Additionally though not in this instance, if the airline operated a direct flight between Townsville (A) and Sydney (C) as well as its flights through Brisbane (B), should they decide to cancel either your A-B flight or B-C flight they could reaccommodate you on the direct A-C flight without any recourse on helping to get to your intended destination because their commitment is to get you from A to C only.

riley

Virgin Australia - Velocity Rewards

Member since 19 Mar 2014

Total posts 358

Love this insight.

It's probably frowned upon because they're caught with their hand in the cookie jar hiking prices opportunistically on less competitive routes!

Just last week I had an itinerary from SYD > BRU > LHR > SYD. I asked to have the Brussells to London leg cancelled and they wanted to slug me $100. Just a travel agent rule. So I opted for the no show and there was no recourse when I arrived at Heathrow a week later.

PeterLoh

Qantas - Qantas Frequent Flyer

Member since 25 May 2012

Total posts 356

riley, you're quite lucky the airline didn't cancel the rest of your ticket to Sydney (assuming it was all under the same PNR).

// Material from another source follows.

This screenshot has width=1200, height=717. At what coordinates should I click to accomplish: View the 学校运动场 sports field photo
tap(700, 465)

I would treat this as an exception rather than common practise.

riley

Virgin Australia - Velocity Rewards

Member since 19 Mar 2014

Total posts 358

The thought crossed my mind but looking at it from reasonable angles such as me missing a flight through reasons out of my control, where it didn't interfere with onwards legs, it shouldn't impact me boarding such flights with seperate airlines of future days.

Doubleplatinum Banned

Qantas - Qantas Frequent Flyer Platinum

Member since 07 Feb 2013

Total posts 431

+1

bob342

Virgin Australia - Velocity Rewards

Member since 24 Apr 2014

Total posts 35

So in other words the safest option (while still doing it) would be to book one way tickets so they couldnt' cancel the return trip.

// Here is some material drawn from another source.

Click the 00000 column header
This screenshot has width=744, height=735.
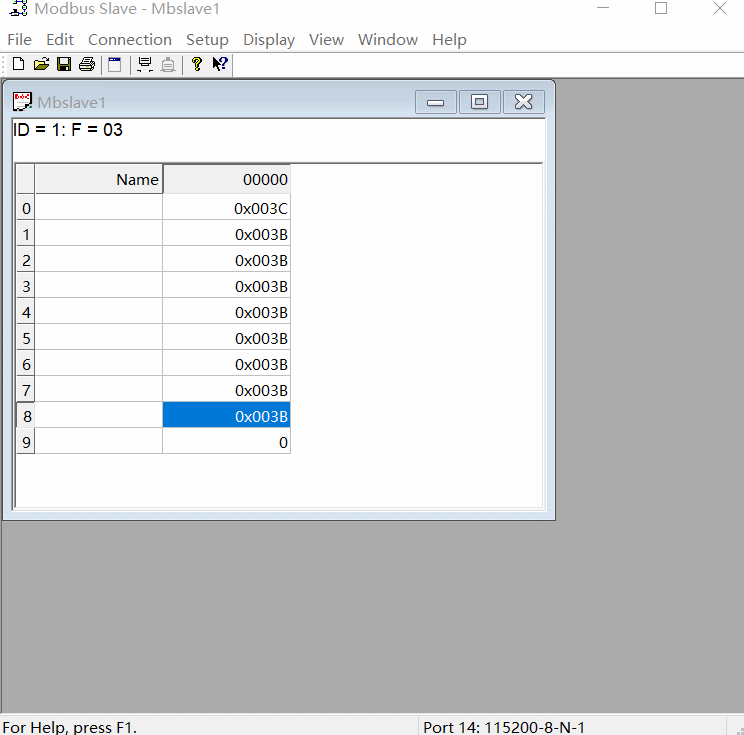click(227, 180)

It's just crazy its' cheaper to fly to sydney with a stop over in Brisbane rather than just flying to Brisbane.  Wow! 

wilsoni Banned

wilsoni Banned

Qantas - Qantas Frequent Flyer

Member since 28 Sep 2011

Total posts 302

Definitely crazy. Here's another one. Booking PER-JNB on QF is usually quoted as a PER-SYD-JNB routing, but in this case the cost for flying to SYD and back west again isn't added in - like you'd really want to do that anyway. But the fare is similar to PER-JNB on SAA. Conclusion must be that on any given route the carrier will maximise yield - overpricing or underpricing (with inconvenience included) as needed.  Pax beware.

BTW: In the past I used to buy return fares when they were cheaper than O/W then no-show the return. Never any problem. If that still works on some routes (probably international) why not?

riley

Virgin Australia - Velocity Rewards

Member since 19 Mar 2014

Total posts 358

Amazing. I naively thought connections were supplementary options, not a means of funnelling more pax onto schedulled flights.

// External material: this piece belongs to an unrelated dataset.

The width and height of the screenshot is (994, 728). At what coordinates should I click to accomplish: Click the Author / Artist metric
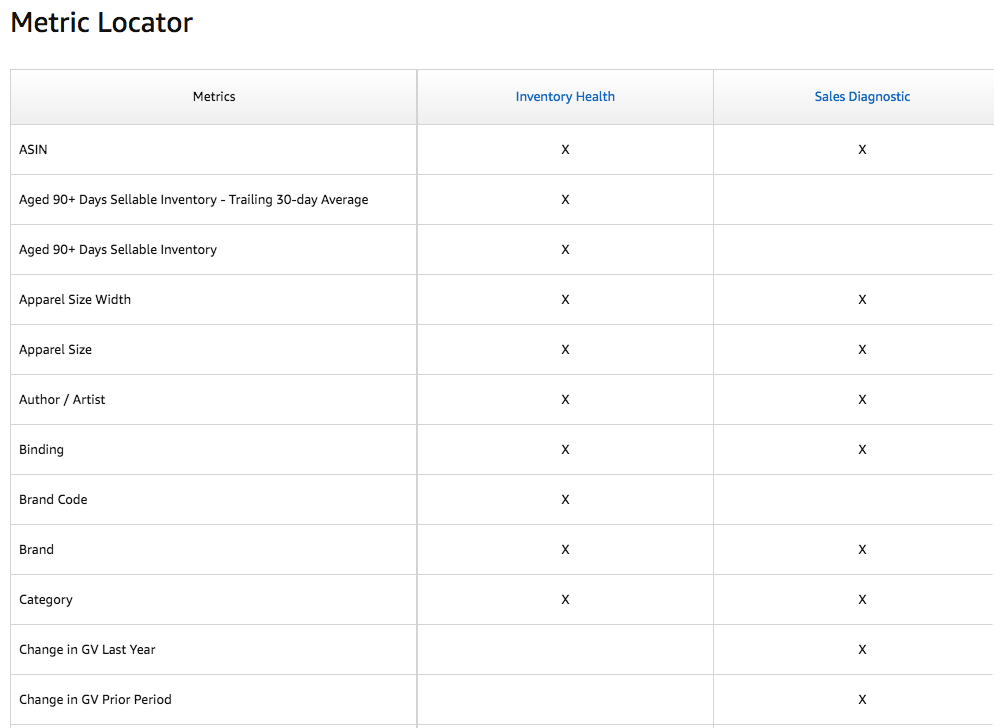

I don't think there's any problem with a no show. There's no room for recourse if it's not a multi leg itinerary. If airlines allowed for a simple cancellation via the ap, it could quickly turn to a win-win. Passenger isn;t requesting money back and airline now has a spare seat it can utilise. 

wilsoni Banned

wilsoni Banned

Qantas - Qantas Frequent Flyer

Member since 28 Sep 2011

Total posts 302

It's curious.  In Australia domestic flights with connections are often priced lower than direct - except in peak hours. In New Zealand it's the opposite - the connection flights are often not much less than adding the sector fares together. Good if you want a stopover, bad if you want A-B and the direct is full.  Anything involving a "regional" port is going to cost an arm and a leg anyway - Air NZ has a monopoly outside AKL-WLG-CHC-ZQN  and it shows. 

wilsoni Banned

wilsoni Banned

Qantas - Qantas Frequent Flyer

Member since 28 Sep 2011

Total posts 302

Oops, forgot DUD - Jetstar goes there too.

readosunnycoast

Member since 05 Oct 2011

Total posts 117

Used to be NZ$1800 (A$1400 at the time) AKL>>BNE>>PER>>BNE>>AKL in business with QF whe it was A$2400 return BNE>>PER>>BNE in J class. I used toi always have one ticket "on the go " so I could visit NZ any time I wanted to for less than free (I am based in QLD).